Most of The Savage Detectives is a kind of an answer, against the old kind of poetry, basically a cry against the established order. Thus visceral realism as I understand it, is a youngish attempt to fight, to reinvent the left, to reinvigorate the ideals of revolution against the tyrannical powers of unmoralistic capitalism, fetishism and the boredom of philosophy and classical literature. However, the savagery of this literature is evident in the total chaos of this attempt, in the unmitigated disaster of this realism, for it only survives briefly and then dies, for it is not well thought through because it is the naive response of youth, destined to die.
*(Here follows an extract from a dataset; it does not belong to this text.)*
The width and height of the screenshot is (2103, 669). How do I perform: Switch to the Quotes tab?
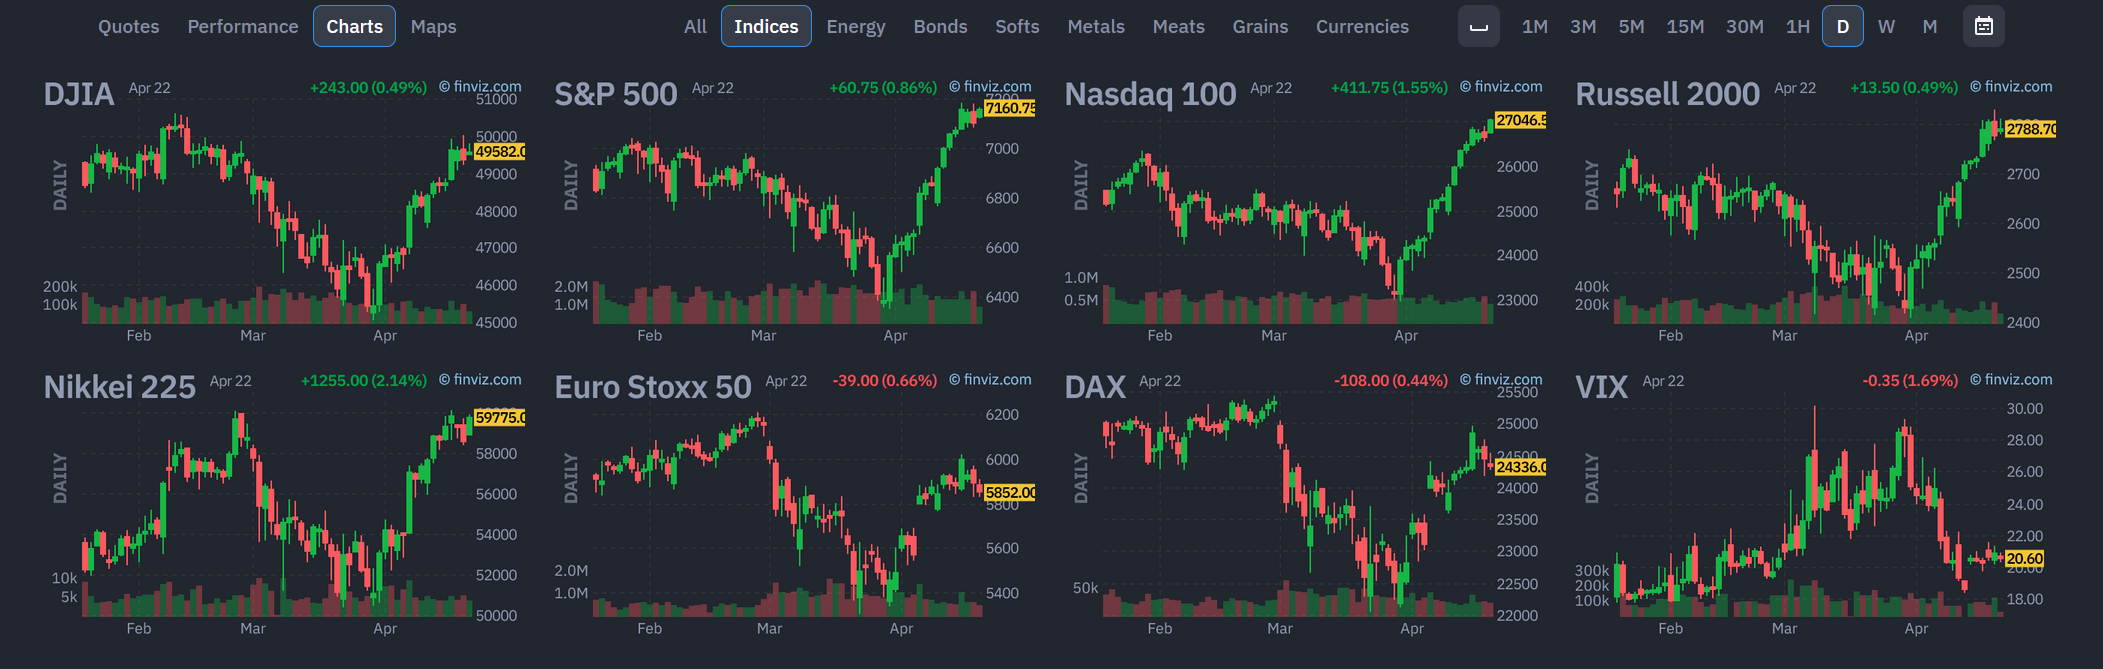(x=129, y=26)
Language does not only belong to philosophers or to those who read it, or those who read philosophy or the semantics of everything. Language is created after heartache and after reason, for the language without terrible pain is droll, dull and inconsequential. Bolano's language is the language of a defeated revolution, a slangy heartache. It is important to recognise it. I may not speak this language myself because I don't know how to. It is a field language born out of living such loves, such terrible flights. Thus it gives expression, a ready expression, for it now revivifies the pestilence of defeated ideals, the triumph of the establishment and the defeat of youth.
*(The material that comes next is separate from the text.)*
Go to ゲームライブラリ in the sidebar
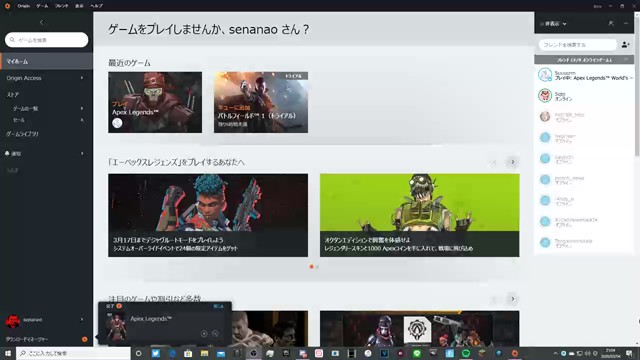 pos(22,134)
Bolano's language, especially in his novels ( barring By night in Chile perhaps) is a street smart, earthy, frantic elegy, an elegy born on the roads of various continents, tried during the day and perfected during the nights. It is not recognised as an impossible deity by its speakers for it metamorphoses their hidden naivety or their earnest desires. It is a great language because it is a tragic language. It is not pretentious, not wordy, never classical. Far from it, it is funny and vastly idiomatic and reflective of the weather and seasons of the speakers and their lives and where they live them. It has a universal accent because it is deeply poetic. It is magical and not elusive. It does not hide behind tame metaphysics nor does it allow or want psychoanalytic reduction, a reduction to plain sexual emptiness.

One of the greatest achievements of this language is that it mocks and laughs at the speakers because the speakers are not as naive as the reader might think. The success of Bolano's attempt is in his distancing from the grandiosity of the dreams of this generation because his superior knowledge, from hindsight perhaps knows that success cannot be achieved. Thus his use of B as an alter ego in his stories and simply Belano ( same professions, habits etc) in his novels shows his realisation of Belano's success perhaps and Bolano's defeat, for this is a literature of equal participation and he would have failed in reality had Arturo Belano succeeded in his books.

Politics and social rage are important components of his stories and find expression in his language. Unlike European literature, especially the tame Eastern European type, Bolano has method and politics in his novels and stories and his characters are ready to die and hunt for the missing poem, for Mexico, for Latin America as they say, for the Third World. Thus this language is not new but compared to the processed and genteel politics of European writers, seems savage and harsh. But it too is only a pose, a slang, a response as Bolano is clever to point out.

Nights are duller and days insipid without any more Bolano to read.